• Your assignment: Can you output the records below exactly as they are written?

• Information supplied:
=== Section Start ===

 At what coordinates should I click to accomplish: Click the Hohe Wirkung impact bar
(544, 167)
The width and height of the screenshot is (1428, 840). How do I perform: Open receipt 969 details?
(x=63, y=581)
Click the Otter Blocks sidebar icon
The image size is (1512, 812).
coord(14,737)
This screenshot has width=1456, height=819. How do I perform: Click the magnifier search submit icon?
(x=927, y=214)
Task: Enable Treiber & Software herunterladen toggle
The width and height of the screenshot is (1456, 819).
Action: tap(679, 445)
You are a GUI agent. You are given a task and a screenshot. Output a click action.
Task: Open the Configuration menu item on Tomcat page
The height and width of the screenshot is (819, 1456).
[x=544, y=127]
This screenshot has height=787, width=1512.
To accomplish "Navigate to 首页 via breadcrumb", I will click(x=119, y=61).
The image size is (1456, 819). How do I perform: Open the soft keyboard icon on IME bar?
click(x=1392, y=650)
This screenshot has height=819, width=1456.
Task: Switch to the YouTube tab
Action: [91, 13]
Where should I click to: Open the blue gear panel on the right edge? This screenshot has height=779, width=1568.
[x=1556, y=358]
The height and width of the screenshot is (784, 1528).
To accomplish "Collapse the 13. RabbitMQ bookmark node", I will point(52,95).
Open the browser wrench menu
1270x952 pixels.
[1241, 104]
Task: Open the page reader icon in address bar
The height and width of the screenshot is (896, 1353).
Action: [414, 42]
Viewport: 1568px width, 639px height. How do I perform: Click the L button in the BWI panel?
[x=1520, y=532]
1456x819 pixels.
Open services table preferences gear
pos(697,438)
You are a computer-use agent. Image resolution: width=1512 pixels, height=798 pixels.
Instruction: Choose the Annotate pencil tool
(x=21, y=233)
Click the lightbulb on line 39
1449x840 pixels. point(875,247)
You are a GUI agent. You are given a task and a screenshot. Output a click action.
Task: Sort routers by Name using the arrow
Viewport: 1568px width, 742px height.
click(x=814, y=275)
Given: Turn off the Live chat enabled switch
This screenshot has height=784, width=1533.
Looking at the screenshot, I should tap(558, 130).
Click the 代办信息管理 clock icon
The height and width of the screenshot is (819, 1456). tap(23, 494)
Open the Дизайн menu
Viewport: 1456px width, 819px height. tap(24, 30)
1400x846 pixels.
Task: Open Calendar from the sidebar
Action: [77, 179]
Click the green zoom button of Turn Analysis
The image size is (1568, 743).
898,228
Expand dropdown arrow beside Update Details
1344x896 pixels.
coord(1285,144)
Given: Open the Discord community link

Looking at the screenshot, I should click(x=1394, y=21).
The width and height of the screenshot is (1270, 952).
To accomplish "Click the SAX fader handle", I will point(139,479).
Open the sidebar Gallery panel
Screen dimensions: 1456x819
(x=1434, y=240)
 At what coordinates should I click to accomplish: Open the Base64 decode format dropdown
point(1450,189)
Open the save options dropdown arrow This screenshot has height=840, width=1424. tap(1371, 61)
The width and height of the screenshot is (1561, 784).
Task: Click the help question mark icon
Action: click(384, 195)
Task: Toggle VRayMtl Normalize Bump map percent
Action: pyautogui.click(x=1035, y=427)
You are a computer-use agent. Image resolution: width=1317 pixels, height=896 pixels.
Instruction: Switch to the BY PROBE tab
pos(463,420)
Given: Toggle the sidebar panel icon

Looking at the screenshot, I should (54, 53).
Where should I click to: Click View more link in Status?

=== Section End ===

• Solution to this problem:
 At what coordinates should I click to accomplish: Click the Hohe Wirkung impact bar
(544, 167)
The width and height of the screenshot is (1428, 840). How do I perform: Open receipt 969 details?
(x=63, y=581)
Click the Otter Blocks sidebar icon
The image size is (1512, 812).
coord(14,737)
This screenshot has width=1456, height=819. How do I perform: Click the magnifier search submit icon?
(x=927, y=214)
Task: Enable Treiber & Software herunterladen toggle
The width and height of the screenshot is (1456, 819).
Action: tap(679, 445)
You are a GUI agent. You are given a task and a screenshot. Output a click action.
Task: Open the Configuration menu item on Tomcat page
The height and width of the screenshot is (819, 1456).
[x=544, y=127]
This screenshot has height=787, width=1512.
To accomplish "Navigate to 首页 via breadcrumb", I will click(x=119, y=61).
The image size is (1456, 819). How do I perform: Open the soft keyboard icon on IME bar?
click(x=1392, y=650)
This screenshot has height=819, width=1456.
Task: Switch to the YouTube tab
Action: [91, 13]
Where should I click to: Open the blue gear panel on the right edge? This screenshot has height=779, width=1568.
[x=1556, y=358]
The height and width of the screenshot is (784, 1528).
To accomplish "Collapse the 13. RabbitMQ bookmark node", I will point(52,95).
Open the browser wrench menu
1270x952 pixels.
[1241, 104]
Task: Open the page reader icon in address bar
The height and width of the screenshot is (896, 1353).
Action: [414, 42]
Viewport: 1568px width, 639px height. How do I perform: Click the L button in the BWI panel?
[x=1520, y=532]
1456x819 pixels.
Open services table preferences gear
pos(697,438)
You are a computer-use agent. Image resolution: width=1512 pixels, height=798 pixels.
Instruction: Choose the Annotate pencil tool
(x=21, y=233)
Click the lightbulb on line 39
1449x840 pixels. point(875,247)
You are a GUI agent. You are given a task and a screenshot. Output a click action.
Task: Sort routers by Name using the arrow
Viewport: 1568px width, 742px height.
click(x=814, y=275)
Given: Turn off the Live chat enabled switch
This screenshot has height=784, width=1533.
Looking at the screenshot, I should tap(558, 130).
Click the 代办信息管理 clock icon
The height and width of the screenshot is (819, 1456). tap(23, 494)
Open the Дизайн menu
Viewport: 1456px width, 819px height. tap(24, 30)
1400x846 pixels.
Task: Open Calendar from the sidebar
Action: [77, 179]
Click the green zoom button of Turn Analysis
The image size is (1568, 743).
898,228
Expand dropdown arrow beside Update Details
1344x896 pixels.
coord(1285,144)
Given: Open the Discord community link

Looking at the screenshot, I should click(x=1394, y=21).
The width and height of the screenshot is (1270, 952).
To accomplish "Click the SAX fader handle", I will point(139,479).
Open the sidebar Gallery panel
Screen dimensions: 1456x819
(x=1434, y=240)
 At what coordinates should I click to accomplish: Open the Base64 decode format dropdown
point(1450,189)
Open the save options dropdown arrow This screenshot has height=840, width=1424. tap(1371, 61)
The width and height of the screenshot is (1561, 784).
Task: Click the help question mark icon
Action: click(384, 195)
Task: Toggle VRayMtl Normalize Bump map percent
Action: pyautogui.click(x=1035, y=427)
You are a computer-use agent. Image resolution: width=1317 pixels, height=896 pixels.
Instruction: Switch to the BY PROBE tab
pos(463,420)
Given: Toggle the sidebar panel icon

Looking at the screenshot, I should (54, 53).
Where should I click to: Click View more link in Status?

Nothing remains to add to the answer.